Renishaw launches a 'rocket' at MACH 2008
Riding a controlled explosion astride a snarling 1,500 horsepower engine
See and believe
Visitors to Renishaw’s stand at MACH 2008 (hall 5, stand 5140) will be able to see Team Salakazi’s amazing KTM Super Twin nitromethane fuelled dragster which takes just 6.7 seconds to cover a 1/4 mile race track, achieving speeds of around 200 miles per hour. Aided by Renishaw’s rotary magnetic encoders that monitor crankshaft position and clutch speed, this 360kg ‘rocket’ generates 1,500 hp from just a 1995 cc engine.
Riding a controlled explosion
Not many people would even consider sitting astride a snarling 1,500 horsepower engine travelling at over 300 km per hour. But Jaska Salakazi from Finland has made a very successful career of it, becoming the first person in the world to break the magical seven-second barrier over a quarter of a mile on a Super Twin Top Fuel bike. So what gives him the confidence to take the bike to its limits, whatever the conditions?

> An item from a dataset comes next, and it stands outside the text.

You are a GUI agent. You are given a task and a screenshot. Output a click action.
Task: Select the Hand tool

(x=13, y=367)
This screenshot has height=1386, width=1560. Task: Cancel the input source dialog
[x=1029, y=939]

Since 2000, the speed-obsessed six-man team at Salakazi Racing has continually designed, built and refined its KTM Super twin powered Dragster. A recent modification is the addition of two RM22 compact high-speed rotary magnetic encoders, produced by Renishaw’s partner company RLS d.o.o. in Slovenia. These measure clutch speed and monitor the position of the engine’s crankshaft, helping to take the bike to unsurpassed speeds. Within a split second the 1995 cc engine screams to 7,500 rpm.

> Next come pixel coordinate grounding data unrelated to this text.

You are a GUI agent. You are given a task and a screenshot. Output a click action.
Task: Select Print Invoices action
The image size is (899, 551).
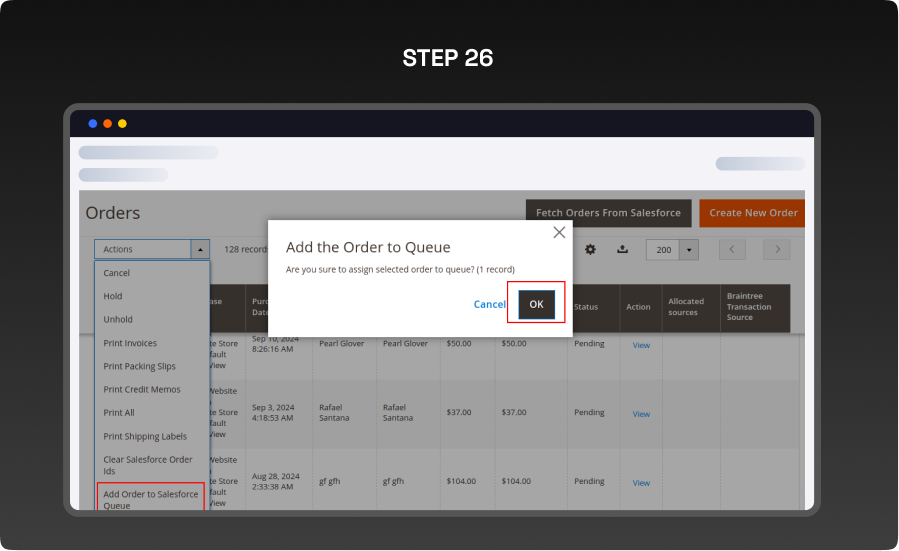click(130, 343)
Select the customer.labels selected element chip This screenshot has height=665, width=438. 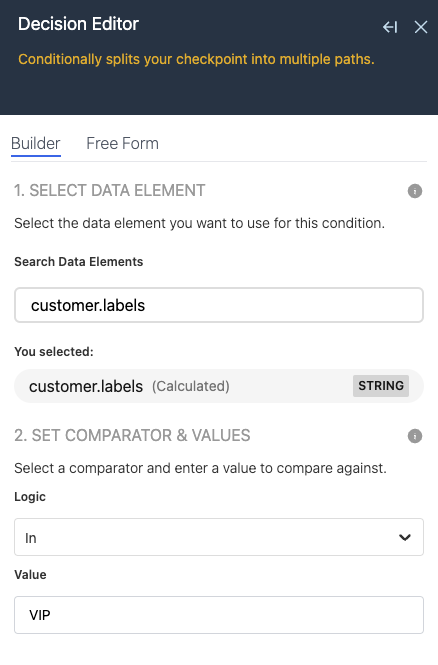(x=219, y=386)
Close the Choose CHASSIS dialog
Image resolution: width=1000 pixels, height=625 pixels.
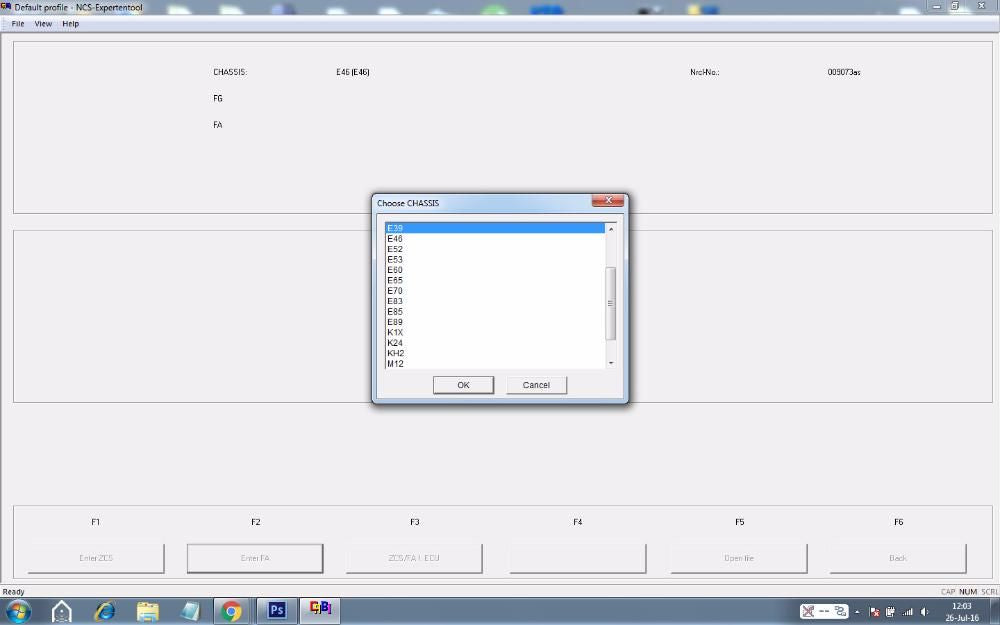coord(607,201)
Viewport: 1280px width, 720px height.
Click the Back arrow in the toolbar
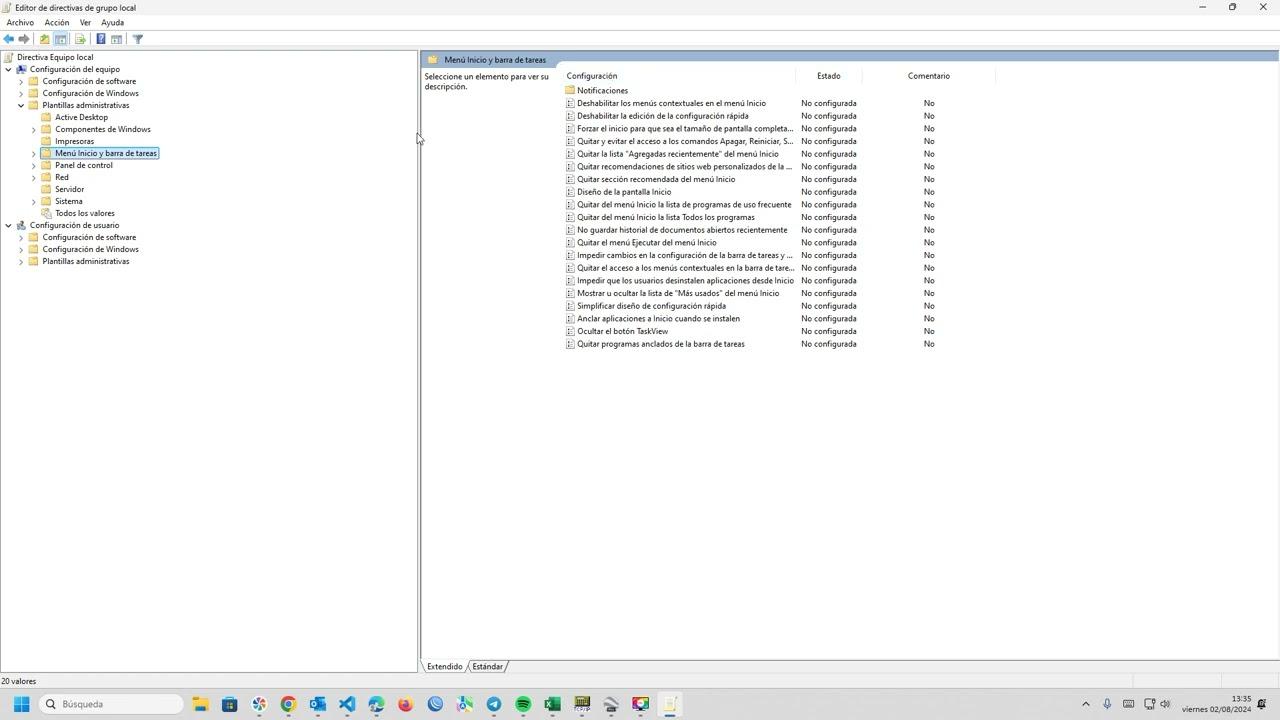[9, 39]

Clutch slippage, traction and road conditions can all be precisely determined by comparing values from the encoders, providing the team’s technicians with the vital data to pre-program the bike and make final adjustments to the first stage counterweights before the race begins. Where milliseconds are crucial, the encoders enable the team to optimise clutch engagement and maximise speed and acceleration on the spot.
Magnetic encoders are critical to success
The team’s technology guru, Petri Mäkinen, is quick to recognise the importance of the Renishaw encoders. “We need to read the clutch speed even before the rear tyre has completed its first full rotation. The data they provide us with beforehand is critically important – we couldn’t obtain it or preset the clutch any other way. They’ve been such a success that during the next two years we’ll also use the encoders to control the ignition advance and adjust the cams”.
Visitors to the Renishaw stand will also be able to see new probing systems, calibration and encoder products that will speed up manufacturing processes and minimise the cost of poor quality for a wide range of machining and measurement applications.